Je me trompe, une chose nouvelle est apparue, ou du moins a pris conscience d’elle-même à ce moment, et cette chose nouvelle a consacré la gloire de la famille qui s’est attachée à la faire triompher, l’opprobre de celle qu’on a accusée de l’avoir trahie. Le lecteur n’a-t-il pas remarqué que parmi tous ces candidats, tous ces plaideurs âpres au gain, devant ce juge qui se dit suprême et qui n’a d’autres titres que sa force, il manque quelqu’un de plus important, de plus indispensable que tous, il manque la nation même dont il s’agit ? On entend plus ou moins tout le monde, excepté l’Ecosse, dont on dispose sans qu’il y ait une seule voix pour parler en son nom. La nation écossaise existait cependant, mais endormie et ne se connaissant pas elle-même. Elle devait se réveiller quelques mois après, à la suite de ce vaste procès qui était pour Edouard Ier le réseau où il comptait prendre sa proie. Cette comédie, qui marche a pas comptés, finit brusquement. La question tranchée entre Baliol et Bruce, ce roi si patient juge sommairement les prétentions des autres. Il a fait reconnaître la loi anglaise en matière de succession royale, il a établi solidement son droit de suzeraineté ; Baliol a les mains liées, il est étroitement enchaîné au joug ; qu’y a-t-il de mieux à faire que de le proclamer roi, de recevoir son hommage et de renvoyer les autres plaideurs chez eux ?

Section des données

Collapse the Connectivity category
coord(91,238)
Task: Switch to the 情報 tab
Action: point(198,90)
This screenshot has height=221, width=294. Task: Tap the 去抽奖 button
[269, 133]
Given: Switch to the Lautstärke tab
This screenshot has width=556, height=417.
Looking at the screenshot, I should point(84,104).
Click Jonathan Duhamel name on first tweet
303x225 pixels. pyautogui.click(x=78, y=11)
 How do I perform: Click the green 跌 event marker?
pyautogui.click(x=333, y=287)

---

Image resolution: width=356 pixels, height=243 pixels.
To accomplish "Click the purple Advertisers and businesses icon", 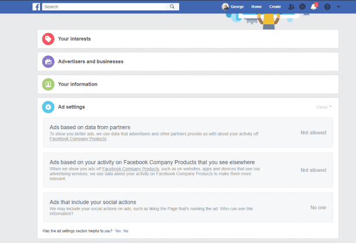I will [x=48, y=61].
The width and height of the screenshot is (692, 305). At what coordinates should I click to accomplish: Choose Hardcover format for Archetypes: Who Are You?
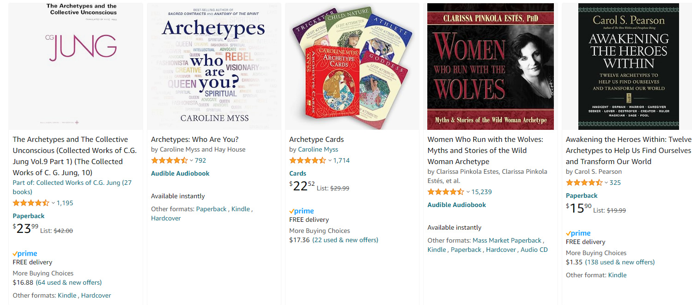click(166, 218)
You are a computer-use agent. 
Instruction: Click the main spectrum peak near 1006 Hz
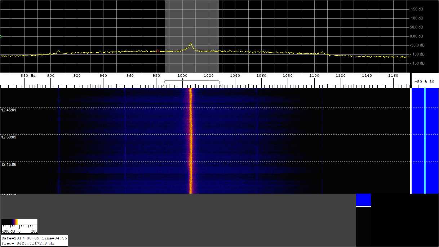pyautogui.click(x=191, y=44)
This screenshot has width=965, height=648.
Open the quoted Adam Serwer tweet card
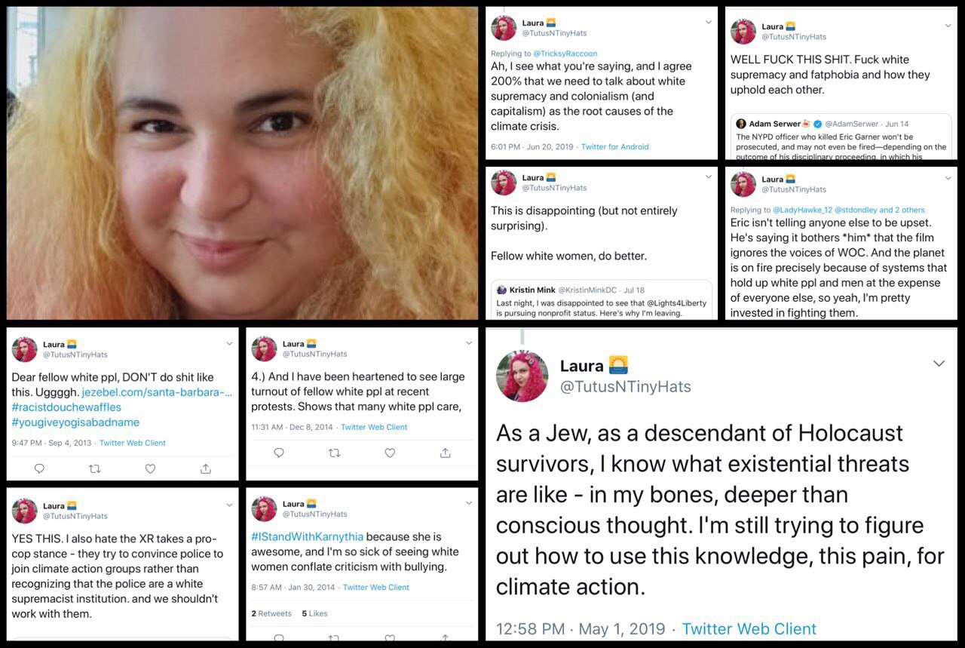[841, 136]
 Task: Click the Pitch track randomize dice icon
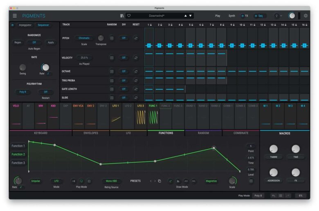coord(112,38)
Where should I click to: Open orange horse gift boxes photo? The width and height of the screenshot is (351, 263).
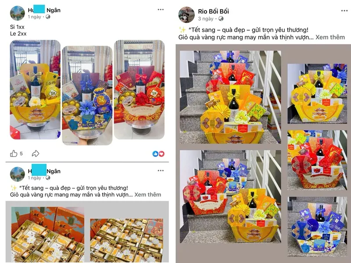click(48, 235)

---

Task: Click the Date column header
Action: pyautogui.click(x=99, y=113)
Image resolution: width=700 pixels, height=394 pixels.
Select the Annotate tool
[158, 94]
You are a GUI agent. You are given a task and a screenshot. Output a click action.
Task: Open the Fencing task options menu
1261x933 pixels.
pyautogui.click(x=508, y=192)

Objet de la tâche
D'après le texte étudié, de quelle nation dispose-t-on sans qu'une seule voix parle en son nom ? Répondez en une phrase, s'il vous plaît.

Solution ci-dessous
Il s'agit de l'Écosse, dont on dispose sans qu'une seule voix parle en son nom.